Second-order optimality conditions for the sparse optimal control of nonviscous Cahn-Hilliard systems

TL;DR

This paper develops second-order optimality conditions for sparse control of nonviscous Cahn-Hilliard systems, extending techniques from viscous cases and addressing unique challenges due to lower regularity.

Contribution

It adapts second-order optimality condition methods to the classical nonviscous Cahn-Hilliard system, overcoming technical difficulties caused by reduced regularity.

Findings

Established first-order necessary optimality conditions.

Derived second-order sufficient optimality conditions.

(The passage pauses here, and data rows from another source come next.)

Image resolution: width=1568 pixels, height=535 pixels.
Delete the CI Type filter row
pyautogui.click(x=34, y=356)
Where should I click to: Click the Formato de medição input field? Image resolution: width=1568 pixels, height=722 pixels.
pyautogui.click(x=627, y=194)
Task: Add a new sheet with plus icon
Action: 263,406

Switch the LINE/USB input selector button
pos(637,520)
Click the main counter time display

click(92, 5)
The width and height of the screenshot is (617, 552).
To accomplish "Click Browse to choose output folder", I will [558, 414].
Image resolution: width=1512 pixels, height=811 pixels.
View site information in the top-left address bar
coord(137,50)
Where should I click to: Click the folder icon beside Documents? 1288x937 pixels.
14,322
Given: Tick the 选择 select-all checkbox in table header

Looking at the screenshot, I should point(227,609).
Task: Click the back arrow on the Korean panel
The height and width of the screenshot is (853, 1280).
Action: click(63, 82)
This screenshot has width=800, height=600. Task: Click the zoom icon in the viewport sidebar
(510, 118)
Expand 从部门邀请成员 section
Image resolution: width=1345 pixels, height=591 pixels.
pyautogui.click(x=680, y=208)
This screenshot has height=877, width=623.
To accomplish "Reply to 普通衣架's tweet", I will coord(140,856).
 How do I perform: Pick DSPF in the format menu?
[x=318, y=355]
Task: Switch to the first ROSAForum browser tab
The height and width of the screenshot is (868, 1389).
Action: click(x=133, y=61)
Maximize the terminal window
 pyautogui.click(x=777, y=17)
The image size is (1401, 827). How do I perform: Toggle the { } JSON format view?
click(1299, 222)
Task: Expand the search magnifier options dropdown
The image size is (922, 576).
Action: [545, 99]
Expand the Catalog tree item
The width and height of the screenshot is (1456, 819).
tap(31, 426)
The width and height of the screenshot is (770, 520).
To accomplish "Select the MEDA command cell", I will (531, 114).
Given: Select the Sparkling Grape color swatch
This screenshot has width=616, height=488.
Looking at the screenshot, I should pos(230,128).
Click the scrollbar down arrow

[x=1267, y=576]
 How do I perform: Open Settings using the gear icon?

Extended existing methods to nonviscous systems with technical adaptations.

Abstract

In this paper we study the optimal control of an initial-boundary value problem for the classical nonviscous Cahn-Hilliard system with zero Neumann boundary conditions. Phase field systems of this type govern the evolution of diffusive phase transition processes with conserved order parameter. For such systems, optimal control problems have been studied in the past. We focus here on the situation when the cost functional of the optimal control problem contains a sparsity-enhancing nondifferentiable term like the L1-norm. For such cases, we establish first-order necessary and second-order sufficient optimality conditions for locally optimal controls, where in the approach to second-order sufficient conditions we employ a technique introduced by E. Casas, C. Ryll and F. Tr\"oltzsch in the paper [SIAM J. Control Optim. 53 (2015), 2168-2202]. The main novelty of this paper is that this method, which has recently been successfully applied to systems of viscous Cahn-Hilliard type, can be adapted also to the classical nonviscous case. Since in the case without viscosity the solutions to the state and adjoint systems turn out to be considerably less regular than in the viscous case, numerous additional technical difficulties have to be overcome, and additional conditions have to be imposed. In particular, we have to restrict ourselves to the case when the nonlinearity driving the phase separation is regular, while in the presence of a viscosity term also nonlinearities of logarithmic type turn could be admitted. In addition, the implicit function theorem, which was employed to establish the needed differentiability properties of the control-to-state operator in the viscous case, does not apply in our situation and has to be substituted by other arguments.